Thursday, February 16, 2006

dinner with david cobb and ken jones. THE haikuists and haibunists of britain.
i should have been overwhelmed- but i was not.
i should have been at my sparkling best- but i was not.

there is something about this country itself that overwhemls me. the people; the cultural contexts and the linguistic subtexts are alien to me; and conversatino with people i dont know scares the bloody hell out of me.

you feel judged. slid under a scanner and considered. like a piece of old haddock at the fishmarket. accepted- but nly just. not marginalised; but subtly patronised.

silence is the only defense.

this is not my land. these are not my people.

it is only living abroad that gives you this perspective. i was so bloody sure of myself back home; so damn secure in my place in the intelligentsia.

here i might as well be the ethiopian with little english and no grammar.

why; they ask; when i tell them that i hope to return home and work.

why not?

it is not a weakness; a refusal or an inability to adjust. coping and changing are different ball games altogether.

i can cope. i dont want to change.

even the rain is different. damn right.

its sucked all the creativity out of me. im too busy coping; adjusting to work; defeating the entire purpose of my being here.

work without hope draws nectar in a sieve.

but sieves by nature will sift it off. and all that will be left will be the dregs of my dreams; aspirations; hopes and all those other big and emotionally charged words.

life is not only about adjustment, change...surviving.

life is also meant for living, dammit.

fun in the sun and rain.

why cant you get that?

5 comments:

Anonymous said...

Hey Medz,
I so understand what u r goin thru right now.

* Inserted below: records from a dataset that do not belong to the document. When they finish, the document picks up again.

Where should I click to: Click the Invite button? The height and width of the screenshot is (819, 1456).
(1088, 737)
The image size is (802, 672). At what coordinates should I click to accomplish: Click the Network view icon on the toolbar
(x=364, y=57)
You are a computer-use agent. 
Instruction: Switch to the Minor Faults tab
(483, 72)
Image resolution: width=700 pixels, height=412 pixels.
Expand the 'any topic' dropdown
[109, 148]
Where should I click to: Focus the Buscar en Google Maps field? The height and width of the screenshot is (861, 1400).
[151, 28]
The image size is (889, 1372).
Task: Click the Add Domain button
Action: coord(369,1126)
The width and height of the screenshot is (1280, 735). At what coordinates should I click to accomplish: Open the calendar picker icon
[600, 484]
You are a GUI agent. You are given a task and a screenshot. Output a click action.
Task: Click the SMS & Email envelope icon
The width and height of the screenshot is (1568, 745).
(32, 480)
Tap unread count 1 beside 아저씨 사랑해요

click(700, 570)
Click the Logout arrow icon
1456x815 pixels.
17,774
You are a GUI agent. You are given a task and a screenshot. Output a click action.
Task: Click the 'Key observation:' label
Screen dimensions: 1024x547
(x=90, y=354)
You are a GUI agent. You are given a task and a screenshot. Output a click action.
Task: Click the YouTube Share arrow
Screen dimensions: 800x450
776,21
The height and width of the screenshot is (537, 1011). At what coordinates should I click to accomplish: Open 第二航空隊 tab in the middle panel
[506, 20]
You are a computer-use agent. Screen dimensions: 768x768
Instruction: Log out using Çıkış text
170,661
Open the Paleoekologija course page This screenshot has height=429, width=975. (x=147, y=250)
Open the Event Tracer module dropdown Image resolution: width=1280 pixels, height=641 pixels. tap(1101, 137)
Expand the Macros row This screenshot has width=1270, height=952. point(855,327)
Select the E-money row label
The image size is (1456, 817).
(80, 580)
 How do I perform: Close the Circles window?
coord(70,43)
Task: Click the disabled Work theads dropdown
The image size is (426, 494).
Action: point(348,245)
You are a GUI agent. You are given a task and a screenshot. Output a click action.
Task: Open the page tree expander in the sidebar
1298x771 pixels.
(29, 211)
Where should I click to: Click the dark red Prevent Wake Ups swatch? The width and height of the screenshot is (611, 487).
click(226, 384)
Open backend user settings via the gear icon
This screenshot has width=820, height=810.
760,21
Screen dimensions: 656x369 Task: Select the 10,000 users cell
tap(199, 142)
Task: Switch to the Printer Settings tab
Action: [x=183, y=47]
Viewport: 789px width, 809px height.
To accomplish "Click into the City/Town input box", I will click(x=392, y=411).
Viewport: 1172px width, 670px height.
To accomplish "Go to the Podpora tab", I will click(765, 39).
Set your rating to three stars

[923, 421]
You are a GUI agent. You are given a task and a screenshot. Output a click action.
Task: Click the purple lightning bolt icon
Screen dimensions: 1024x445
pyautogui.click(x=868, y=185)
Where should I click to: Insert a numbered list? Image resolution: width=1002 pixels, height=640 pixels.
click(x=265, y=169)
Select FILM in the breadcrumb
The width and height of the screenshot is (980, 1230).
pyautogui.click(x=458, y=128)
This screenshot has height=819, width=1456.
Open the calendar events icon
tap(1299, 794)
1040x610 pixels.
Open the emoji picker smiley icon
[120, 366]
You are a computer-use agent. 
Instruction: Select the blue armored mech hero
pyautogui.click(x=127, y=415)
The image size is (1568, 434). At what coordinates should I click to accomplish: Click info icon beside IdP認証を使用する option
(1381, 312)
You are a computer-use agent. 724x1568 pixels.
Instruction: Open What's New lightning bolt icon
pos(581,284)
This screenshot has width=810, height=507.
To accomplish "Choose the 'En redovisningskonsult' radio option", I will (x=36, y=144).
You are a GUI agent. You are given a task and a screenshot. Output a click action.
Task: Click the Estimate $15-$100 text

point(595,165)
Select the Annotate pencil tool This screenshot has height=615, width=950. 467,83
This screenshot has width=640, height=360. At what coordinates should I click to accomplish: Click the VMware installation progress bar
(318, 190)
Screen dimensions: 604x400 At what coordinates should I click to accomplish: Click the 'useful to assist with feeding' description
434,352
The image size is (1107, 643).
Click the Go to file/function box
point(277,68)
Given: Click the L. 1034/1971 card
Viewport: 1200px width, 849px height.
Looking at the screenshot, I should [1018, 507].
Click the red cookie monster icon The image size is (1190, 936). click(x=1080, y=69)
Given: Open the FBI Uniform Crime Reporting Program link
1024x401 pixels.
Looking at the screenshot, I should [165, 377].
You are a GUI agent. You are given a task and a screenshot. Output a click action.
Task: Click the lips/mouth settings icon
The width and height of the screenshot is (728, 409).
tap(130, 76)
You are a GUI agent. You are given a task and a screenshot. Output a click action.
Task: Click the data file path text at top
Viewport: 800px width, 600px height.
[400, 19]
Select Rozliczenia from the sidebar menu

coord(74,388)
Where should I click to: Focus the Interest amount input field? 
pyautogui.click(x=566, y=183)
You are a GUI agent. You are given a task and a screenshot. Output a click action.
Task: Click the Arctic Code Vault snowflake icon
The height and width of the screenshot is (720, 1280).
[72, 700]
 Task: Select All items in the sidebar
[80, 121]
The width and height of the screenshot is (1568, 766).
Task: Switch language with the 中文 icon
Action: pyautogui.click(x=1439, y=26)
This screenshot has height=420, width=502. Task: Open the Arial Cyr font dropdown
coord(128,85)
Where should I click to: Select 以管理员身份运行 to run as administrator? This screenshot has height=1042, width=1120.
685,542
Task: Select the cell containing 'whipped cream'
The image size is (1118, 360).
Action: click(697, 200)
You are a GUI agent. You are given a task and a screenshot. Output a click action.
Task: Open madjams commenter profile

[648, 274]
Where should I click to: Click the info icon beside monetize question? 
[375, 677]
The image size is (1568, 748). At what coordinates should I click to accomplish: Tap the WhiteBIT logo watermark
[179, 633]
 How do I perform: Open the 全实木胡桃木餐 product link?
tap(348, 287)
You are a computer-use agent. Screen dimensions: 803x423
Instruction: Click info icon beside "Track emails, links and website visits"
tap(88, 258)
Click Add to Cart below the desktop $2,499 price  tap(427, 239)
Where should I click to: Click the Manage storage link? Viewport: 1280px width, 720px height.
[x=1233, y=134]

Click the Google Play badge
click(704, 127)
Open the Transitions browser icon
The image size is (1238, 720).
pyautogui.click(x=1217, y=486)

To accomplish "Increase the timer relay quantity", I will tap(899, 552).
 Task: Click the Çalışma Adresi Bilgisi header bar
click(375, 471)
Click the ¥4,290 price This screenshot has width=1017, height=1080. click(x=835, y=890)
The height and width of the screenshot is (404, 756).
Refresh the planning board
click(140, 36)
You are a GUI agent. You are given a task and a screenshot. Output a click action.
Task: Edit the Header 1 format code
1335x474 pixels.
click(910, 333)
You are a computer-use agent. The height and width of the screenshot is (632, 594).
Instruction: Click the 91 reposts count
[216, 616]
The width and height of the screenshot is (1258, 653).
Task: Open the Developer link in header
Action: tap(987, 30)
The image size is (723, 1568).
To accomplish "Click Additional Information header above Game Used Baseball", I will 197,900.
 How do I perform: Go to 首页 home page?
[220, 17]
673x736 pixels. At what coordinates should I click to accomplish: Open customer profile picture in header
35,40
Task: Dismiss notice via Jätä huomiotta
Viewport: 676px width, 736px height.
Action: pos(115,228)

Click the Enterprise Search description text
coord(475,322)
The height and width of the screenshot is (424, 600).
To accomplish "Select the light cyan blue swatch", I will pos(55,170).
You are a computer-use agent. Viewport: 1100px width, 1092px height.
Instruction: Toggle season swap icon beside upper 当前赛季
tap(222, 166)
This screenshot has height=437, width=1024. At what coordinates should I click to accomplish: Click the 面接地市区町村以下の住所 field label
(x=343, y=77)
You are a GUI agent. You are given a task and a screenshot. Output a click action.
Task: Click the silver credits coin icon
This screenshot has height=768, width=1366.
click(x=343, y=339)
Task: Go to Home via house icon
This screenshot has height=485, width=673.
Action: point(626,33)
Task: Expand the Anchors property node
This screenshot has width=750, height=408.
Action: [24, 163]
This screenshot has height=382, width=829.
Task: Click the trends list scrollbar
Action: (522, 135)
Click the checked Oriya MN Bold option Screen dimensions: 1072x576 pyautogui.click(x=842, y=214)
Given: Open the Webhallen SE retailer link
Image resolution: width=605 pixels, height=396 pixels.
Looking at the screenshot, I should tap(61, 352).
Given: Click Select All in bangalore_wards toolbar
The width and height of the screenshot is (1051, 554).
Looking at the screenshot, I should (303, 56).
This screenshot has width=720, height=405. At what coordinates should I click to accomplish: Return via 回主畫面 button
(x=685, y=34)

I wont say that i am in a different country but most things around me in Delhi r still alien to me. The culture n the ppl r so,so different, cant tell u. Well, at the end of the day, I am learning it the hard way, but am learning all right. So make the most of ur stay in London and grow from it. Tanima.

: M : said...

have already begun to do so and i think im no worse for the experience.

course its hard awright.

D'yer Mak'er said...

why; they ask;....why not?
...i feel that all the time...most people ask why when they "should" have placed a "why not" there... n' when they finally put a why not... we've got more than one reason for that...

i dont want to change
... n' we don't either... we're who we're... i totally agree when you say...copin is different than changin... i thought even reactin is somethin different than changin.

p.s.why cant you get that?
...i just now did!

: M : said...

good.

anup.777 said...

Powerful stuff! Keep it up buddy!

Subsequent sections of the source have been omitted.